|Silhouetted against the setting sun, the distance domes of the summer house|
By a curious piece of architectural trickery it looks like a square building with a domed roof at each corner so when we walked there the following morning it was a surprise to find an almost two dimensional structure; two domed corners buttressing the shallow building between and all surrounded by a stone wall which apparently marked out ye olde bowling alley.
The house is a quarter mile or so from the village with just a solid old church and a smattering of small properties nearby. Yet the spot reeks of the past; crumbled stone walls all about that must have marked out the boundaries of maybe the kitchen garden, a field or two, even some of the hall itself. A bit like wandering amid Roman ruins. Only the drone from the busy main road 50 yards away spoiled the atmosphere. The church was sadly locked but the graveyard still worth a visit, with its many elegantly worked slate gravestones that appear impermeable to the ravages of time and weather.
We followed the footpath into the main village, notable for its handsome 18th century stone bridge over the Trent and the long multiple arches that carry on from it to take the road over the flood plain.
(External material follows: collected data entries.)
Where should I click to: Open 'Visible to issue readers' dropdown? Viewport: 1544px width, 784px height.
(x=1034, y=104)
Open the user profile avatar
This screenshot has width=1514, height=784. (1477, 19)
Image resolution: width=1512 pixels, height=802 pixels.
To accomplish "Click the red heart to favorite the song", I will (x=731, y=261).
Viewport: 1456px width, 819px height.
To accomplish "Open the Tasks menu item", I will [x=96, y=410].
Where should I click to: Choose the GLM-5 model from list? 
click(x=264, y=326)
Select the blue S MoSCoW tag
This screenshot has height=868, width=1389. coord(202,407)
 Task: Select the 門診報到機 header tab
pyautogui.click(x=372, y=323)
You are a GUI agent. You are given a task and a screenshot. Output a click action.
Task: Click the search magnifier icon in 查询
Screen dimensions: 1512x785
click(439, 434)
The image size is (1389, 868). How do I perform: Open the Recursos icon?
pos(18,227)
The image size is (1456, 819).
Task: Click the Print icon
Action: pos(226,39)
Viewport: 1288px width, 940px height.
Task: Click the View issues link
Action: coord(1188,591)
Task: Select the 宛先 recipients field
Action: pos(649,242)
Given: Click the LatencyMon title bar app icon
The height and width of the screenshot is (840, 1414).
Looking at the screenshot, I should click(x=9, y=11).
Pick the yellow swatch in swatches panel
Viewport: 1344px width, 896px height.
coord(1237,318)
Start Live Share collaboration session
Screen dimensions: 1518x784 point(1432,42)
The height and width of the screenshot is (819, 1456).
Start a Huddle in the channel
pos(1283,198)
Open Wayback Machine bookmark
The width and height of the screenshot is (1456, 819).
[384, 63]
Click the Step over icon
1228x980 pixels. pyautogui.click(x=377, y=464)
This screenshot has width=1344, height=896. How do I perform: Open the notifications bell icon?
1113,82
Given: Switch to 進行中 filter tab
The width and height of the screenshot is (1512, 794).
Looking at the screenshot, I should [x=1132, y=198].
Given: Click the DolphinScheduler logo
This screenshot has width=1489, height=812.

|In daylight, the handsome yet oddly proportion building sits in isolation|
|Slate gravestones have lost none of their delicate tracery in 200 years|
|By Swarkestone lock is the remains of the old Derby Canal|
At Swarkestone itself the Derby & Sandiacre Canal once joined the T&M but it's long gone and only a stub used for mooring remains. There's a restoration plan but it looks like a tough haul.
From Swarkestone we had an easier run; just one more wide lock at Stenson (where we saw – and hard – a white (white! yuk) Lamorghini leave the pub car park) and then mooring at Willington ready for a bus trip to Derby next day.